Hand tattoos are the ultimate expression of rebellion in some cases. People who are bold enough to get these tats often have a symbol or message that they want the world to see. Hand tattoos are painful, and this is well known. People who can handle the pain often do so to prove a point, such as with gang tattoos. However, the underbelly of a small subculture is not the only place this kind of ink can be spotted.
About Hand Tattoos
Probably one of the most well known types of hand tattoos are gang symbols. Often a small set of three dots in a triangular formation on the top of the hand between the thumb and index finger is a symbol that someone has been "jumped in" or become part of a gang. More tattoos can be spotted as a new gang member moves up in the ranks, including the infamous teardrop under the eye to signify a kill, the spider web on the elbow to signify time served for the good of the cause and portrait arm tattoos of those fallen along the way.
Celebrities with Hand Tattoos
The very visible hand tattoo is even seen on today's stars:
- Britney Spears' star tattoo was inked in Studio City while sister, Jamie Lynn, looked on.
- Guitarist Dave Navarro has Roman numerals on all four fingers of each hand.
- Jesse James, the hardcore chopper builder, has the words "Pay Me Sucka" and the dollar sign on the palm of his right hand.
- Indian Larry, the recently deceased stuntman and biker extraordinaire, had a tattoo of an iron cross on his right hand.
Why the Hands?
Many people choose the hands for personal or political reasons including:
- Hands have high visibility.
- Hands are more painful to tattoo than most other spots; this signifies a high level commitment to the tattoo.
- Hands are often the chosen spot for religious tattoos, especially Christian tattoos because of the correlation to the crucifixion of Jesus.
- Some people choose to tattoo rings on their ring fingers as a symbol that will still be present when a wedding band is not.
Cultures and Subcultures
Hand tattoos are more common in certain circles than others. Some people choose to commemorate loved ones by placing the birth and death dates on the tops of their hands as an ever-present reminder of the loss. In some cases, perhaps the tattoo is a reminder to be a better person for having lost someone.Cultures and subcultures that celebrate the hand tattoo and other more unconventional tattoos include:
- Arabic cultures - The use of tattoo henna among the many sects of Arabic nations is a centuries old practice and an ancient beautification process for women.
- Prison culture - Incarcerated men and women who get prison tattoos often get a hand or wrist tattoo to denote a connection to a specific gang or clique within the system.
- The indigenous peoples of New Zealand, Australia and Polynesia often use facial tattooing and hand tattoos to signify station, class and which family or tribe they belong to.

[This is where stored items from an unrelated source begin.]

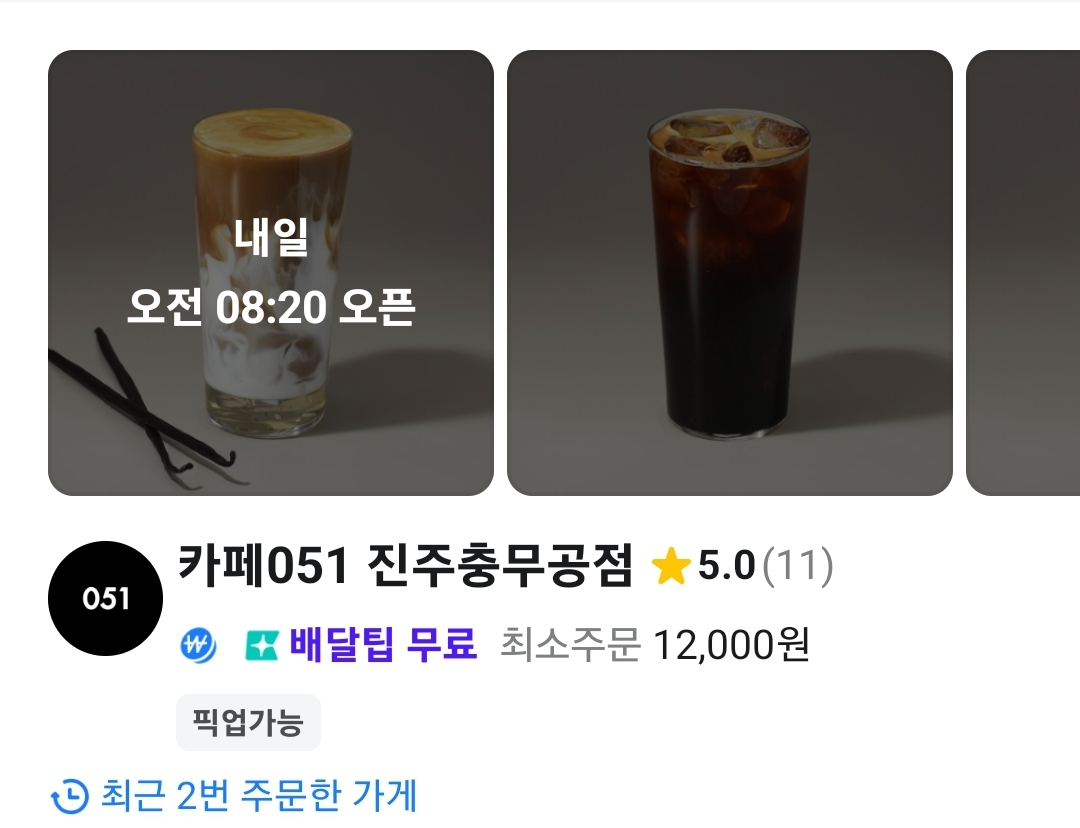
Task: Open the iced americano menu photo
Action: (x=729, y=273)

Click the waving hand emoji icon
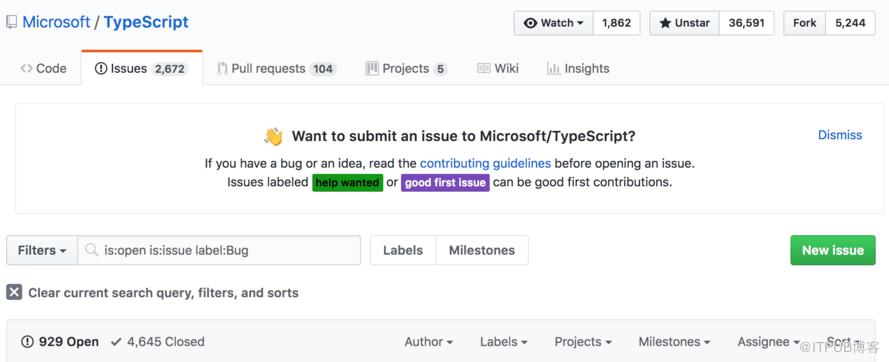[x=273, y=136]
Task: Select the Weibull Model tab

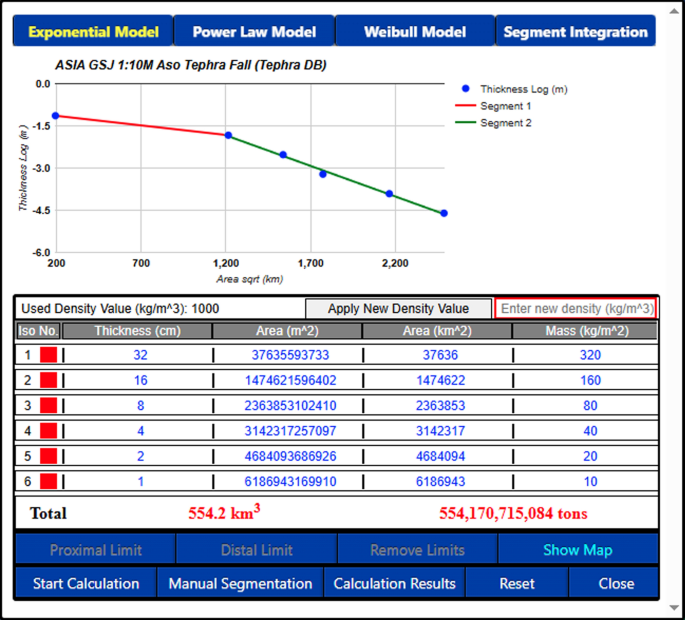Action: (x=414, y=32)
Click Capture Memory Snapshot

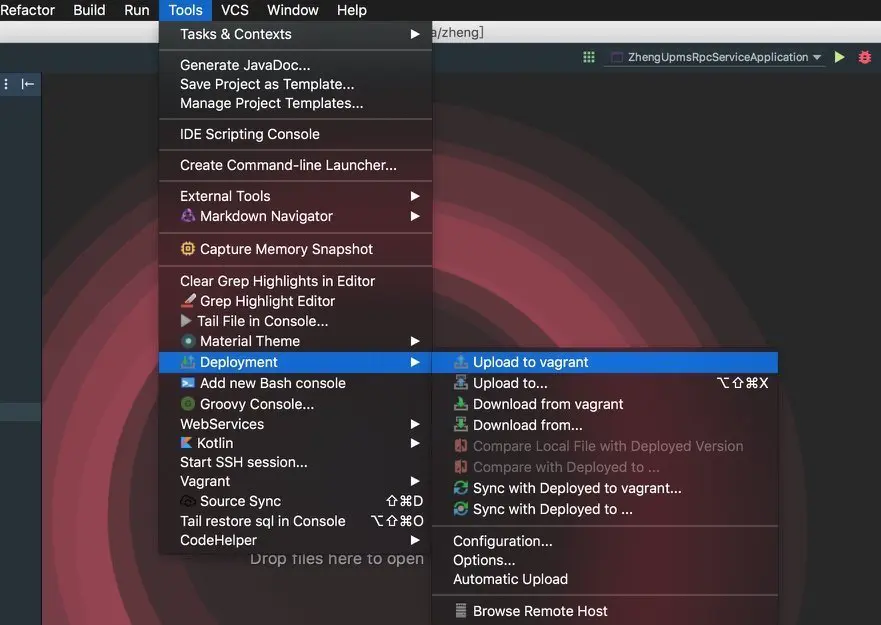coord(285,249)
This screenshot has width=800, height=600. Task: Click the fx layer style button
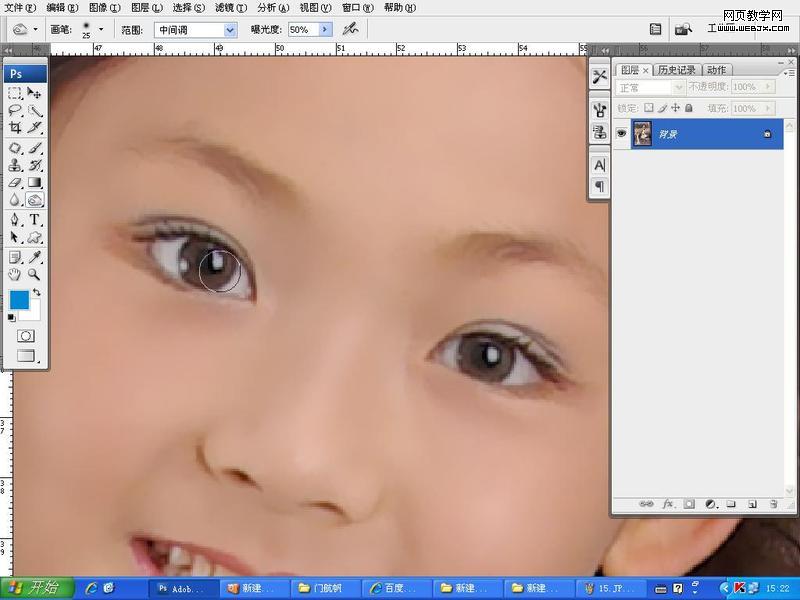coord(667,505)
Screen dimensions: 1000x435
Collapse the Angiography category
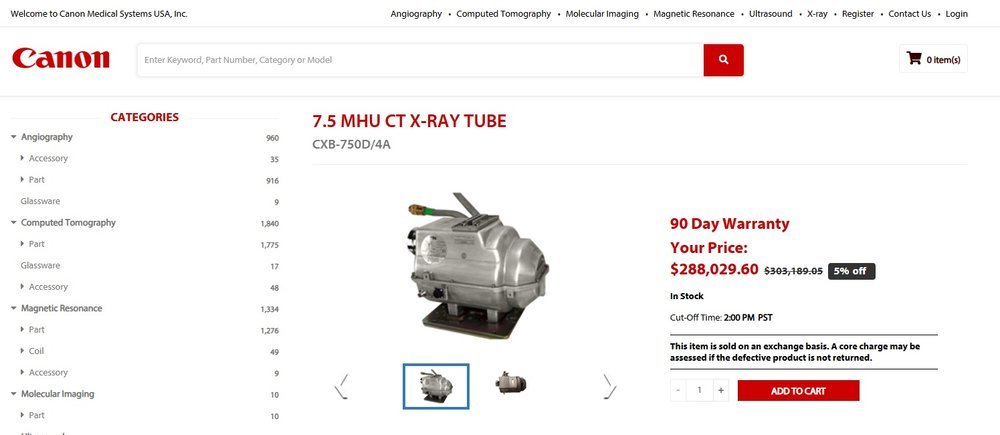(14, 137)
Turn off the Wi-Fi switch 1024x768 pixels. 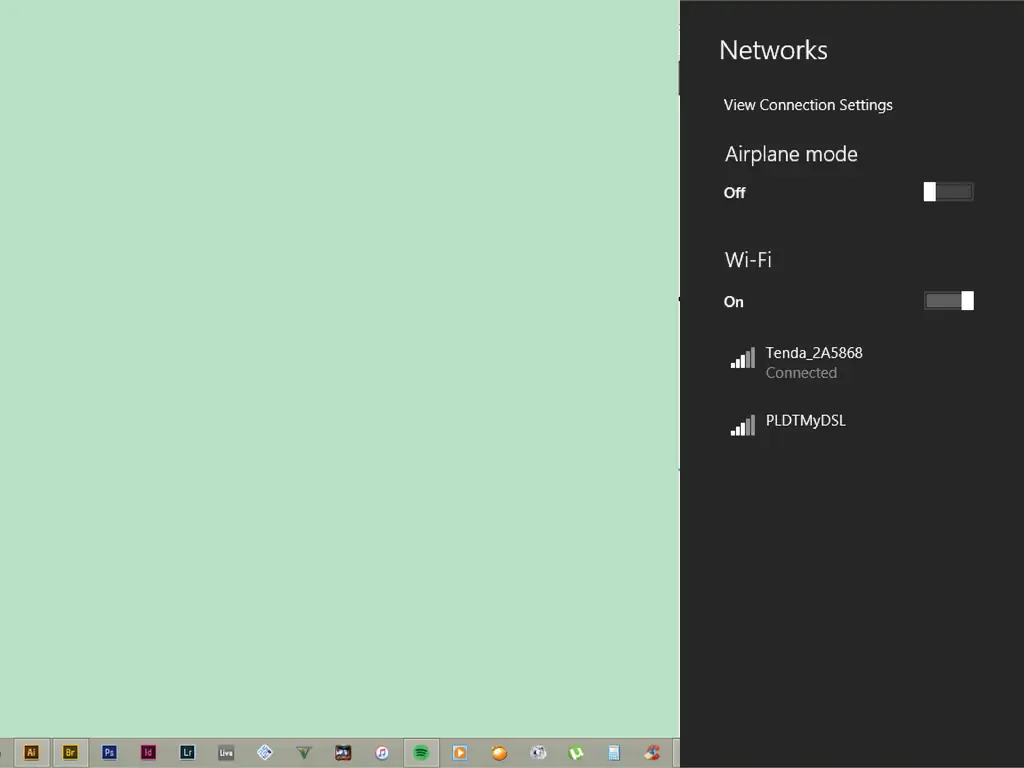tap(948, 301)
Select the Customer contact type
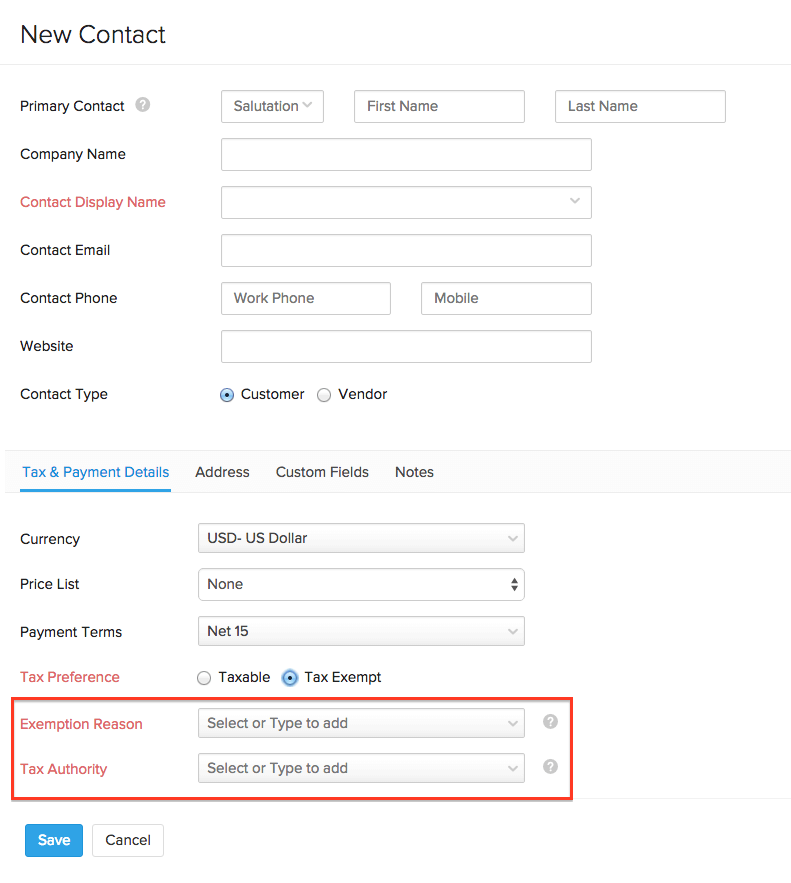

- Both the Irish and the Japanese have been known to allow tattoo sleeves to flow down to the hands in a natural progression; the hands are the ends of these extremities and are often used to display the most important and potent symbols within the overall piece. This is also a common practice in Scottish tattoos.
Before You Commit
If you are thinking about getting a hand tattoo, keep in mind that it is very visible and also a very painful place to get inked. Hands are also much more likely to become infected because they are the most used part of the body in day-to-day activities. If you do plan to have your hands tattooed, plan to have a few days to yourself so you can keep the new work in a safe environment during initial healing. Before embarking on this or any tattoo, make sure you do your research on inking and skin infections so you can avoid these dangers for yourself. You will also want to look into controlling the pain and, above all, ask your artist every question you have before you begin the tattooing process.